Potential transaction to acquireABL Europe

Oxford Biomedica has entered into exclusive negotiations with respect to the proposed acquisition by Oxford Biomedica of ABL Europe SAS (“ABL Europe”) from Institut Mérieux SA (“Institut Mérieux”). ABL Europe is a pure play European CDMO with specialised expertise in the development and manufacturing of solutions for biotechs and biopharma including viruses for gene therapy, oncolytic viruses and vaccine candidates. This proposed transaction would form part of Oxford Biomedica’s transformation to be a world-leading quality-focused and innovation-led CDMO in the cell and gene therapy field.

Under the proposed transaction, Oxford Biomedica would acquire ABL Europe for a consideration of £12.9 million (€15 million), including the value of £8.6 million (€10 million) of pre-completion cash funding from Institut Mérieux in ABL Europe, in exchange for new Oxford Biomedica shares. In addition, as part of the proposed transaction, Institut Mérieux would also commit to provide Oxford Biomedica with £17.2 million (€20 million) of additional funding, to cover capex and potential future operating losses, in exchange for new Oxford Biomedica shares.

Under the proposed transaction, Institut Mérieux would further build its ownership of Oxford Biomedica by acquiring up to £8.6 million (€10 million) of additional Oxford Biomedica existing ordinary shares in the market from the date of this announcement to 31 March 2024. Institut Mérieux intends to build its ownership of Oxford Biomedica shares through purchases in the open market so as to reach, in aggregate, approximately 10 per cent of the Company’s enlarged issued share capital.

ENVIRONMENTAL, SOCIAL AND GOVERNANCE

The Group remains committed to its role as a responsible business and implementing its Environmental, Social and Governance (ESG) strategy, which is focused on five pillars: People; Community; Environment; Innovation and Supply Chain.

The Group has continued its commitment to review OXB policies to ensure they are inclusive, progressive and offer equal opportunities to all our employees.

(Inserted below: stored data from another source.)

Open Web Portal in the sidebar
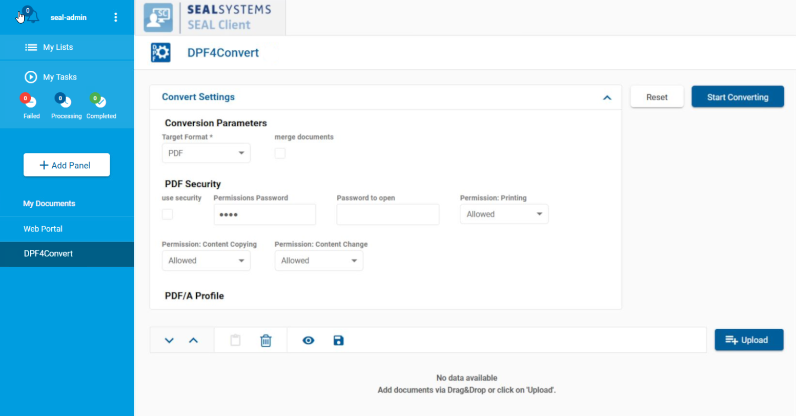click(x=43, y=229)
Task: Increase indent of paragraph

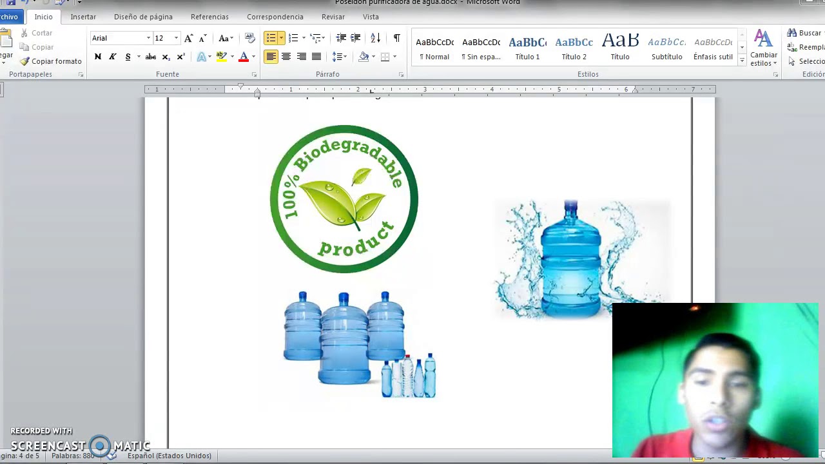Action: 355,38

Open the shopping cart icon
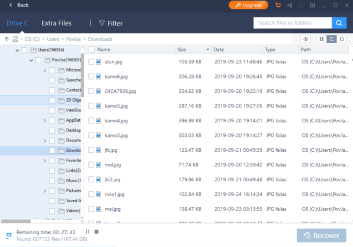pyautogui.click(x=278, y=5)
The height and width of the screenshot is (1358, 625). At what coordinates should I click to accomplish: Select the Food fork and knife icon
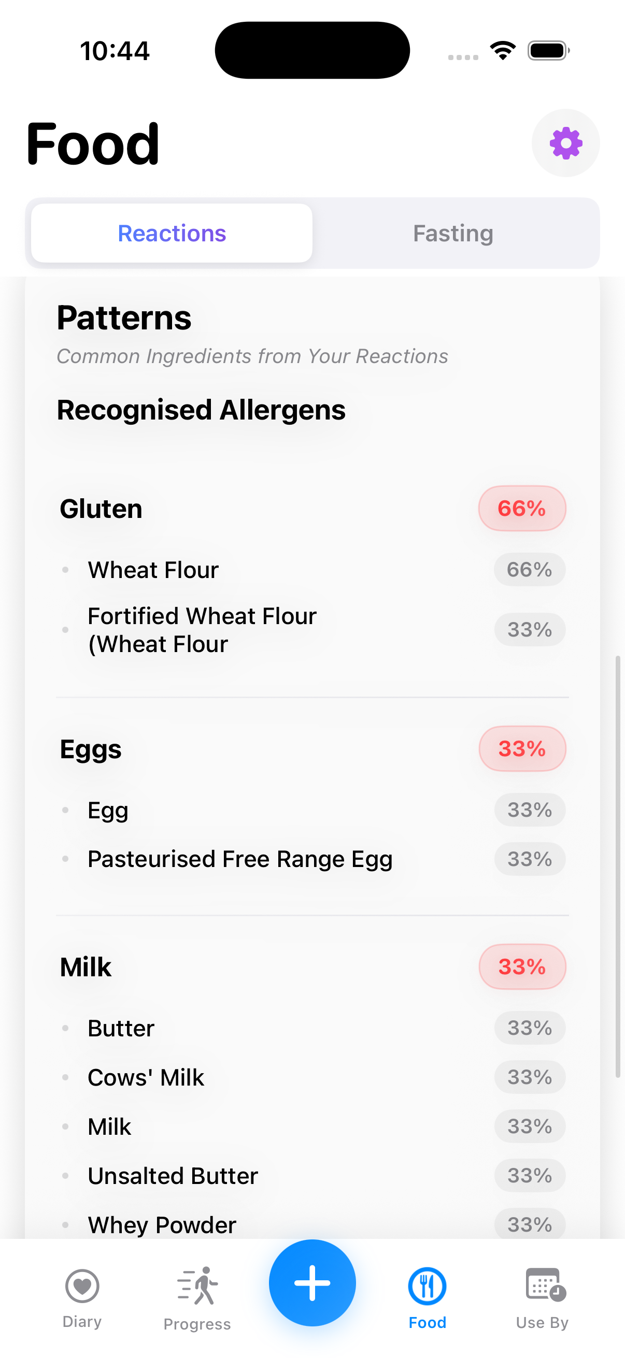[427, 1286]
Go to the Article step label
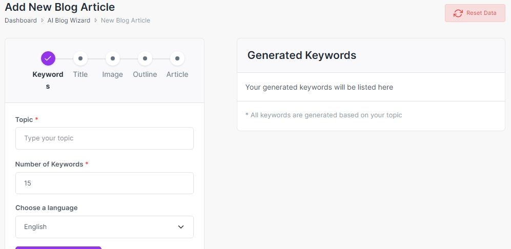This screenshot has height=249, width=511. 177,74
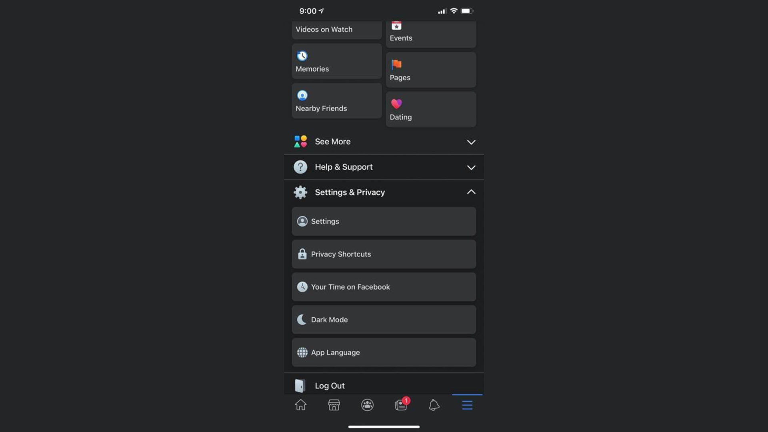Open Your Time on Facebook
This screenshot has width=768, height=432.
point(384,287)
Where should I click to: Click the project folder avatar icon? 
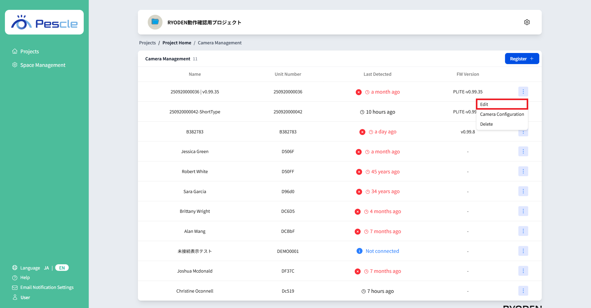155,22
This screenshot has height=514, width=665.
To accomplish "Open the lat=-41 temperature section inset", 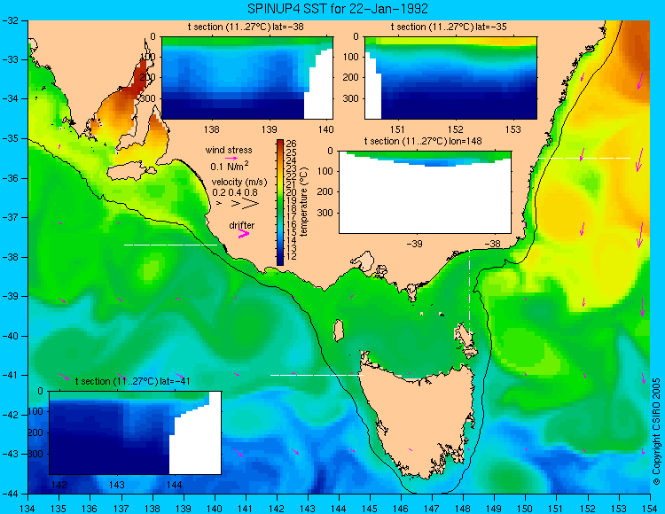I will pyautogui.click(x=135, y=432).
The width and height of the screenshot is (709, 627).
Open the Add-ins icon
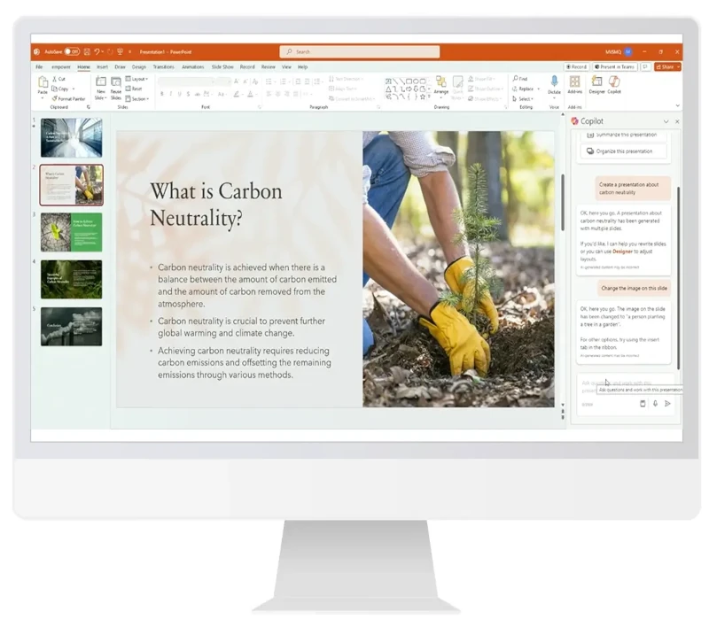click(x=575, y=82)
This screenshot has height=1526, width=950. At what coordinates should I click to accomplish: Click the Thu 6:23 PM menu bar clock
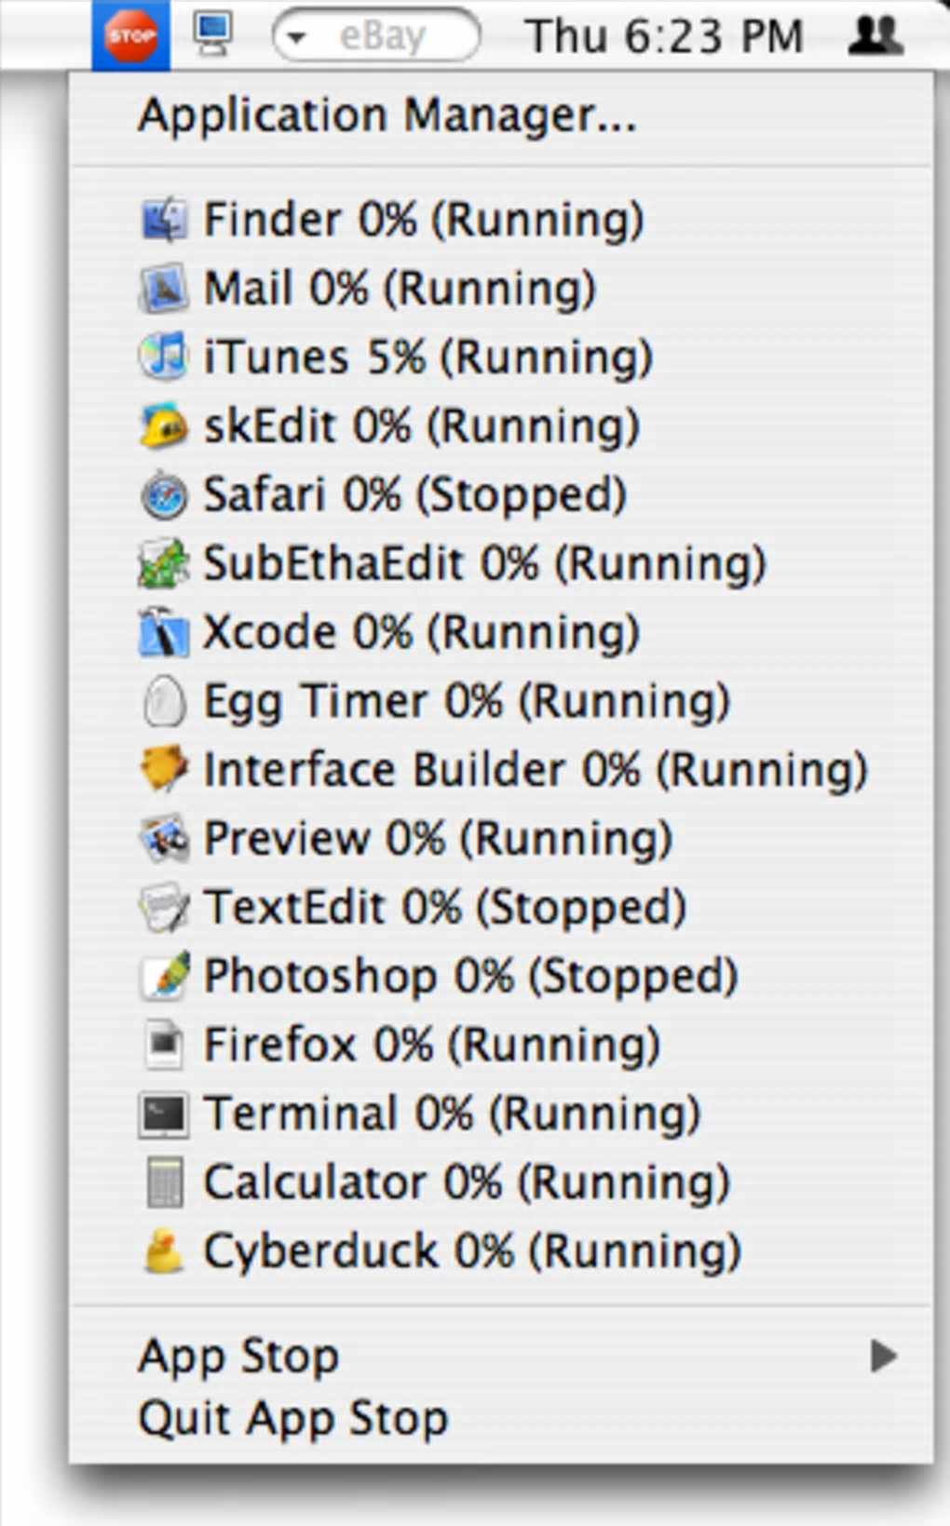664,37
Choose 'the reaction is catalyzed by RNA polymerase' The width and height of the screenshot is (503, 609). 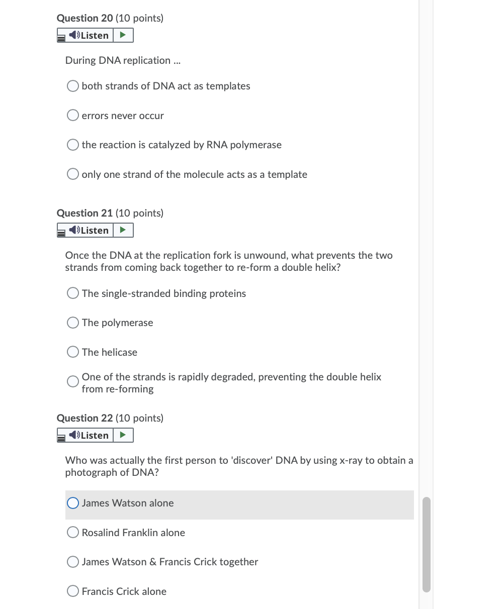(x=72, y=145)
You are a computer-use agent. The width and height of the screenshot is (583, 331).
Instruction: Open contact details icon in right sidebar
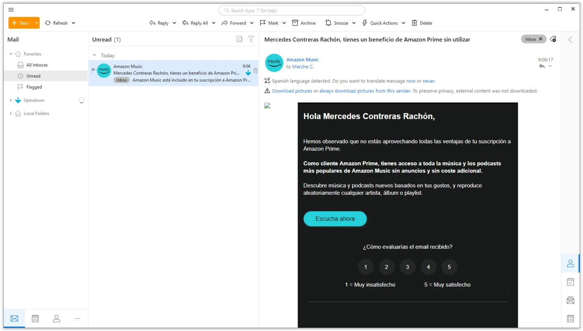point(570,263)
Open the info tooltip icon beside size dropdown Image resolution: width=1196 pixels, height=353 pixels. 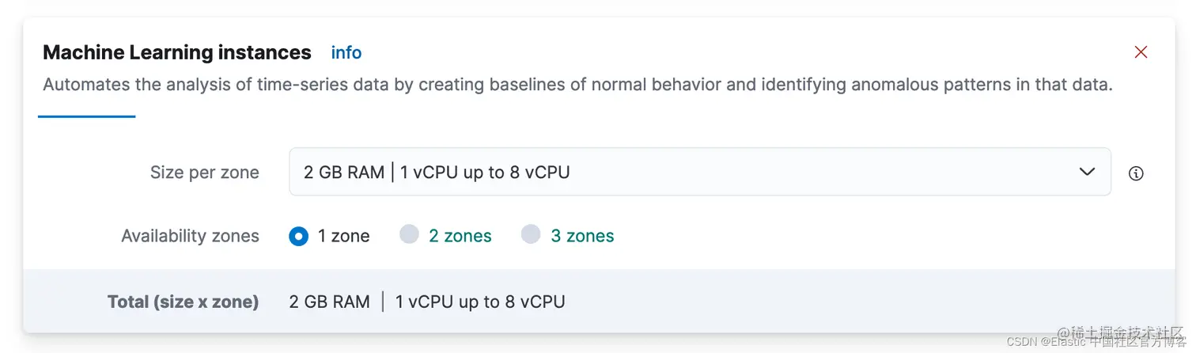(x=1136, y=173)
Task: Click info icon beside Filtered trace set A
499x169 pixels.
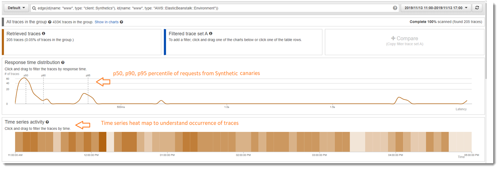Action: pyautogui.click(x=211, y=34)
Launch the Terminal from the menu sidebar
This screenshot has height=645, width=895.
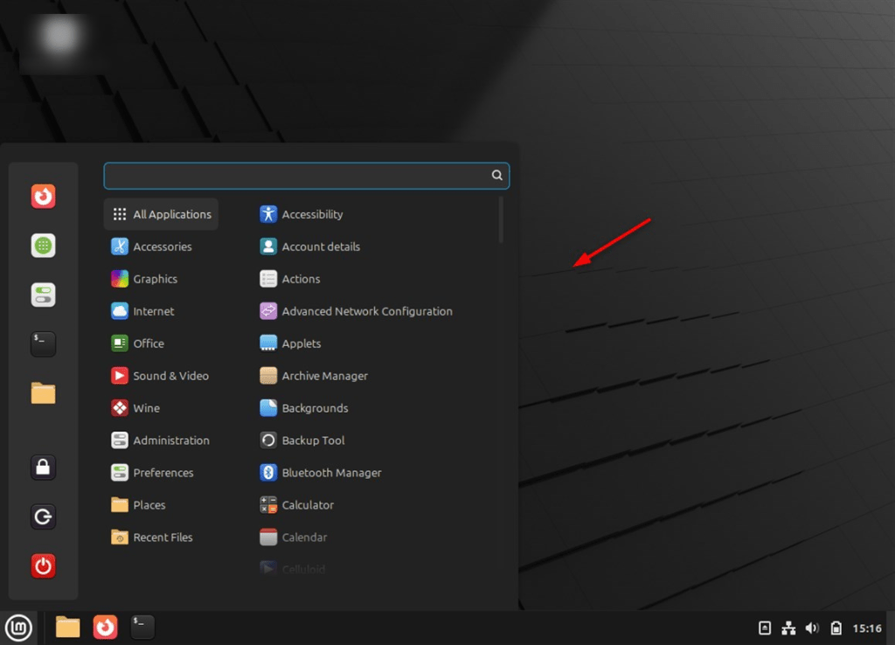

On the environmental pillar, the Group has undertaken climate-based risk modelling, with an expert advisor, to assess resilience against physical and transitional risks posed by climate change.

The Group is fully committed to responsible supply chain management and the Group’s supplier code of conduct has been distributed to its top 250 suppliers for their acceptance or submission of their own equivalent code of conduct.

On the community pillar, the Group donated £50,000 to the Disasters and Emergencies Committee for the Turkey and Syria earthquake appeal and further donations of £3,000 have been made to the Group’s nominated charities, Oxfordshire Mind (Registered Charity No. 261476) and Homeless Oxfordshire (Registered Charity No. 297806).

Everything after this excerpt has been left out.